/ugo

go without GOPATH

Primary LanguageGo

DED

THIS IS NO LONGER NESSESARY

go finally supports modules natively

ugo

ugo is an extremly simple and obvious solution to all your GOPATH troubles.

If the official way of working with go is somehow troubling you, this is the one workaround you need.

tested with works
go1.7.4 linux/amd64 yep
go1.8.3 linux/amd64 yep

Please open a github issue to report if it works on your platform (windows is not supported)

the fix

simply add a file ".gopackage" to your package root, containing the full path of your package

$ git clone github.com/foo/bar && cd something
$ go get
  error: you have angered the GOPATH god
$ echo 'github.com/foo/bar' > .gopackage
$ ugo go get
$ ugo go build
# just bloody works
  • A workaround for the underlying design mistake in go, not a vendoring tool (see background)
  • So trivial that many other tools can be implemented on this
  • Foward and backward compatible with the official way of working.
  • A Trivial single file with zero overhead to the project that all projects can adopt painfree

using ugo

This repo contains ugo, that creates a workspace in the project root of whatever you're building.

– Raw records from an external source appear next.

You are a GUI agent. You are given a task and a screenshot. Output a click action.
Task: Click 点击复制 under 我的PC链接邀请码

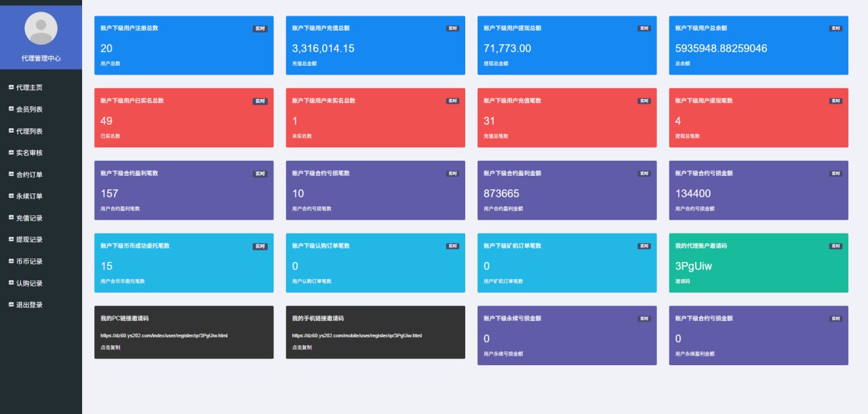111,347

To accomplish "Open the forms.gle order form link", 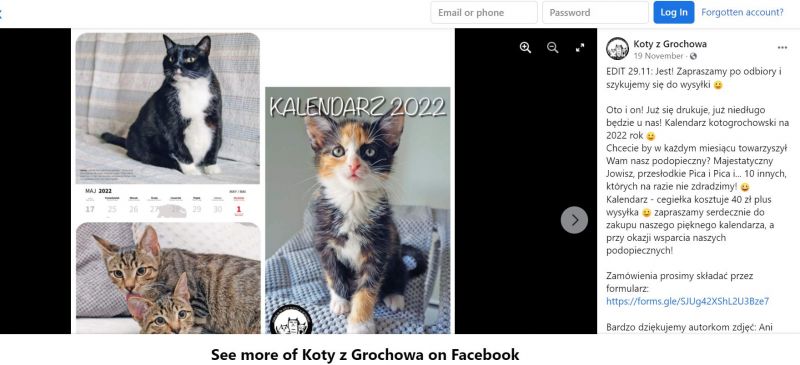I will [x=687, y=301].
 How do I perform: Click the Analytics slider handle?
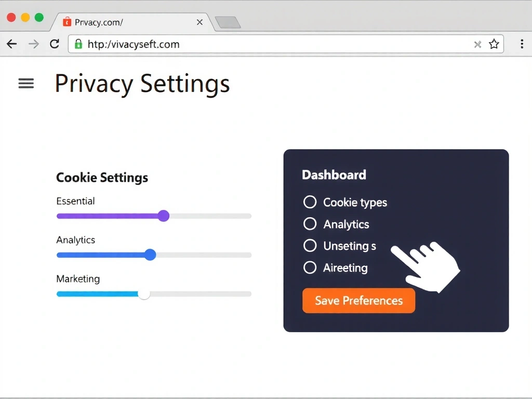(150, 255)
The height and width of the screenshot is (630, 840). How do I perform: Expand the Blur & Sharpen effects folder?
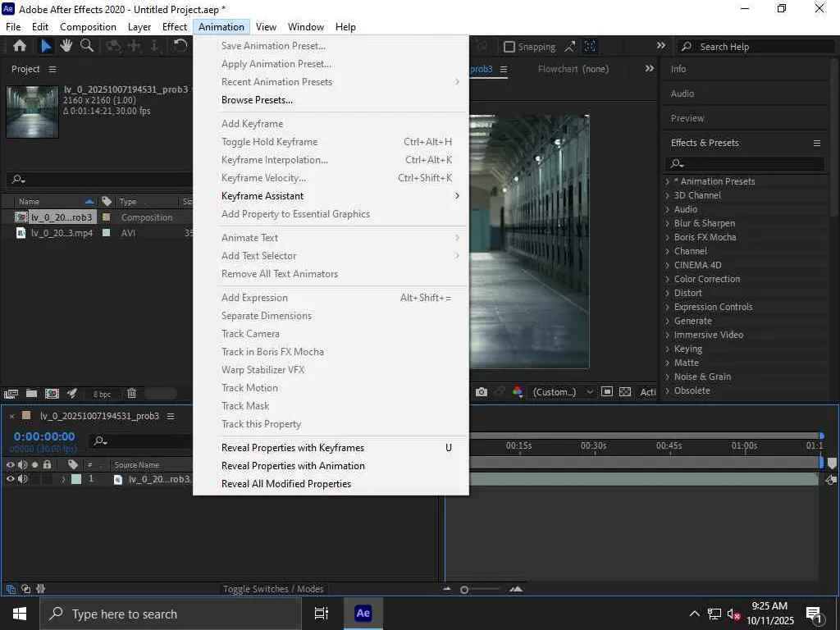(x=667, y=223)
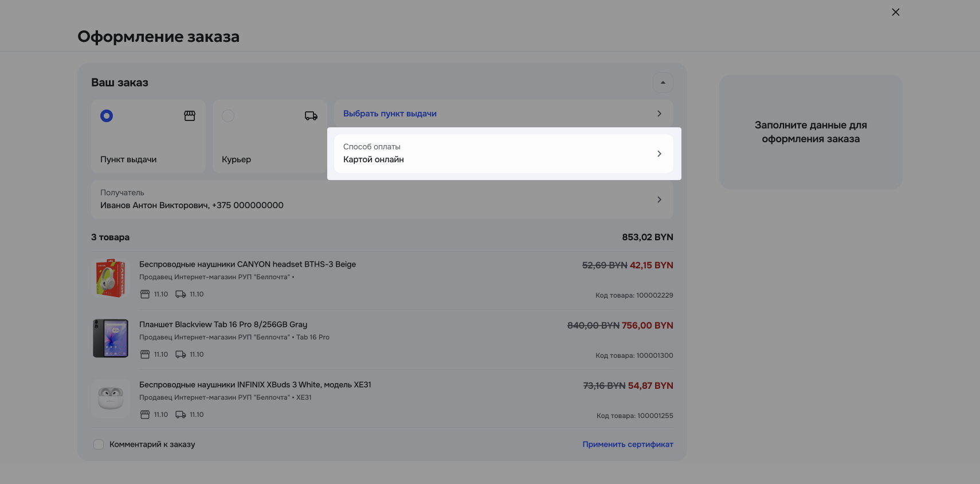Enable the Комментарий к заказу checkbox
The height and width of the screenshot is (484, 980).
(99, 444)
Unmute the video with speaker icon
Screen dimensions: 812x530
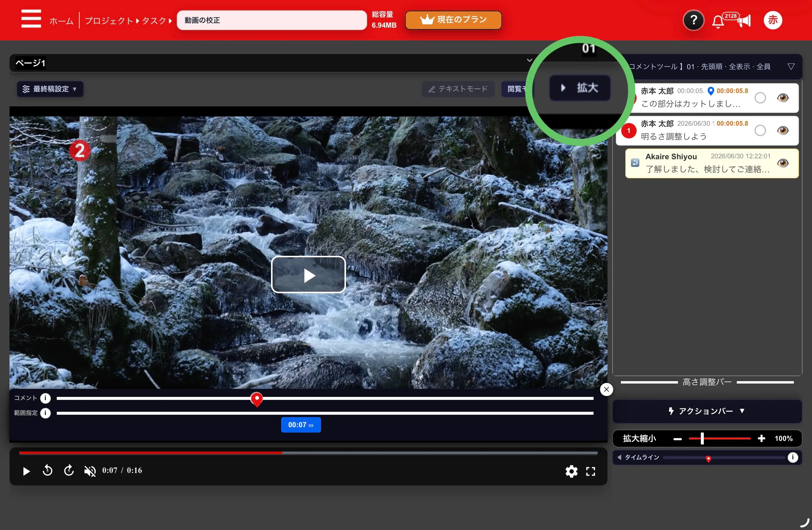(90, 471)
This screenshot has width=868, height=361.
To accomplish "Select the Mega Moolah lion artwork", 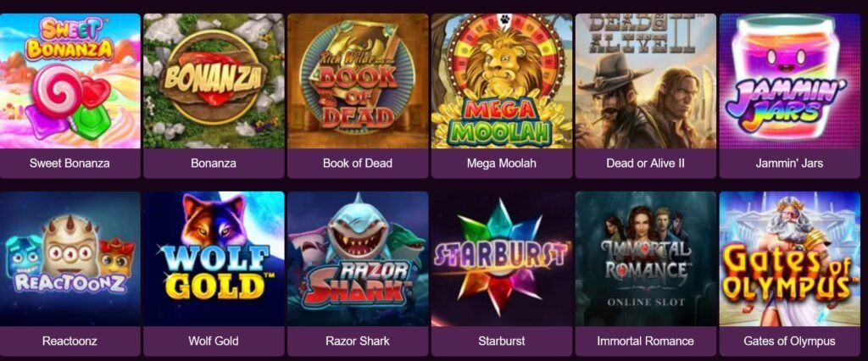I will (502, 81).
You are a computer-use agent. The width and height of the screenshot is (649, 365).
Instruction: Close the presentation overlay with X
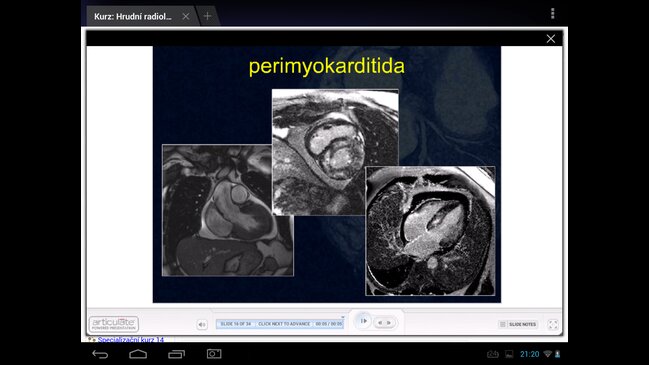(x=550, y=38)
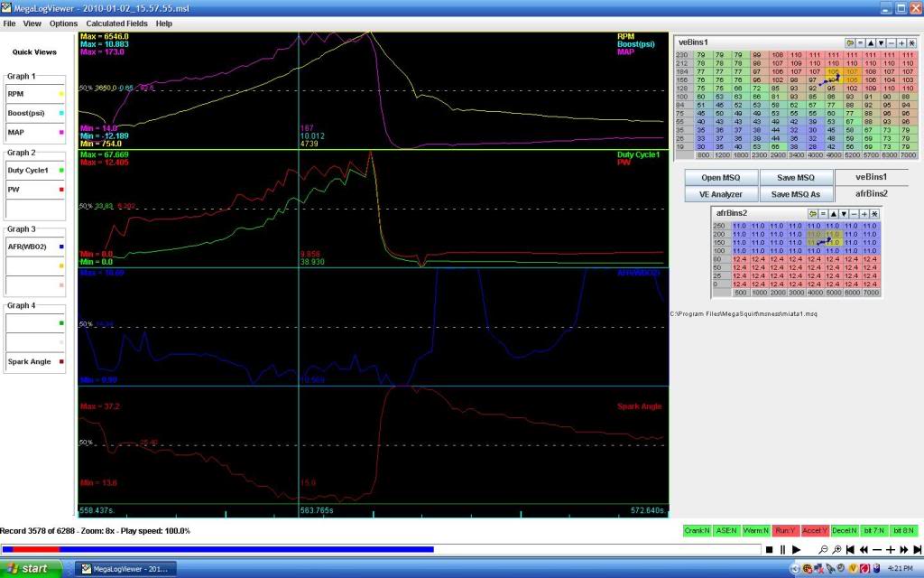Pause the log playback
This screenshot has height=578, width=924.
pyautogui.click(x=782, y=549)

It's quite simplistic and many more tools can be built using the obvious package fix (read below). If you implement something else that uses .gopackage, let me know and i'll link from here

go get -u github.com/aep/ugo

"ugo anything" will create the virtual workspace, add it to your existing gopath and then exec "anything"

This also works with other tools need to know the import path, such as generators or parsers, for example to use ginkgo generate just prefix it with "ugo"

$ ginkgo generate
Couldn't identify package import path.
$ ugo ginkgo generate
#works fine

You can also pass -r to this script to not add but replace the workspace, which works exactly the same way, except that all dependencies are redownloaded for every project. I'd recommend using vendoring instead. -r also serves as a workaround for broken tools that only accept a single path in GOPATH

background

GOPATH has many issues, such as crippling any workflow with private repos, mixed go and non-go code, git submodules, or global dependencies generally being a terrible idea. Probably a million more. There's workarounds for every issue GOPATH brings, but the puzzling part for me was: why does GOPATH even exist, when no other language has it?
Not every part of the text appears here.